Must be written out in row-major form i.e., the bytes would be organized such
that on disk they would look like:

```
1 2 3 4 5 6 7 8
```

**NOTE:** The row-major data on disk will be **non-human readable** since it is
in binary format.

### *knors*

Semi-external memory (*knors*) data is stored in row-major format with
a leading 4KB FlashGraph header.
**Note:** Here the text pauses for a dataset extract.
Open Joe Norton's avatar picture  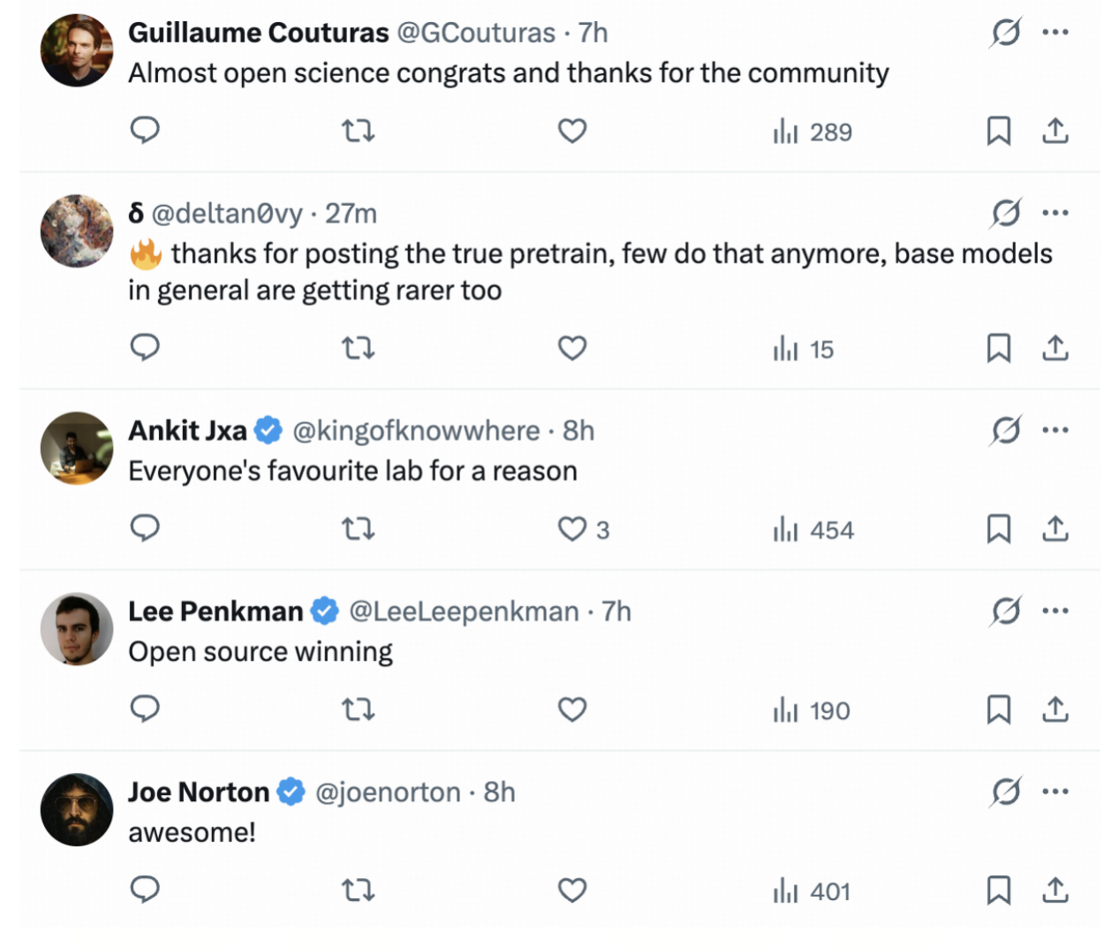click(77, 809)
You can convert binary or text data to *knors* format using the `convert_matrix`
utility.

### Data Conversion

We provide a single threaded data conversion script to convert data from one
format to the other.

#### Plain text (space separated values) to row-major binary

We consider a file named `example.txt` in our *knor* root directory,
`$KNOR_HOME` with the following content:

```
1 2 3 4
5 6 7 8
```

To convert this file from text readable (tsv) format one would do the following:

```
cd $KNOR_HOME
utils/convert_matrix # gives help on how to use the converter

> usage: ./convert_matrix in_filename in_format [text/knori/knord/knors]\
out_filename out_format[text/knori/knord/knors] nsamples dim

utils/convert_matrix example.txt \
text \
example.dat\
knori\
2 4
```

## Formatting data directly from other languages

For *knori* and *knord* the format can
be produced by any binary writing utility in any language. **NOTE: ** *knors*
is a custom format that should be generated using the `convert_matrix` utility.
Below are a couple examples of writing *knori* and *knord* format from some
higher-level languages.

### `R`

The following is an example of how to take an R data frame
and write out to raw binary row-major format:

```R
# `mtcars` is a data frame loaded by default into R

mtcars # Take a look at the data

nbytes.per.elem = 8 # NOTE: Always true
mtvec <- as.vector(t(mtcars)) # Turn dataframe into matrix (`t`) then vector
writeBin(mtvec, "yourfilename.bin", size=nbytes.per.elem)
```

### `Python`

The following is an example of how to take a numpy ndarray
and write it out to raw binary row-major format:

```python
import numpy as np
np.random.seed(1) # For consistency
dat = np.random.rand(16, 8)
dat.shape # We have a 16 x 8 matrix

type(dat[0][0]) # Check type is double i.e. 8 bytes = 64 bits
# dat = dat.astype(np.float64) # if data type is wrong

dat.tofile("yourfilename.bin")
```

### Updating *knor*

To update *knor* simply run the update script which pulls directly from
Github:

```
cd $KNOR_HOME
./update.sh
```

### Points of note

- Different *knor* routines **may** not produce the same result
dependent upon which initialization routine is used, **but** every routine
will give the same answer over multiple runs.
- Found a bug? Please [create an issue](https://github.com/flashxio/knor/issues/new) on Github.

## Publications

Mhembere, D., Zheng, D., Vogelstein, J. T., Priebe, C. E., & Burns, R. (2017).
knor: A NUMA-optimized In-memory, Distributed and Semi-external-memory k-means
Library. arXiv preprint arXiv:1606.08905.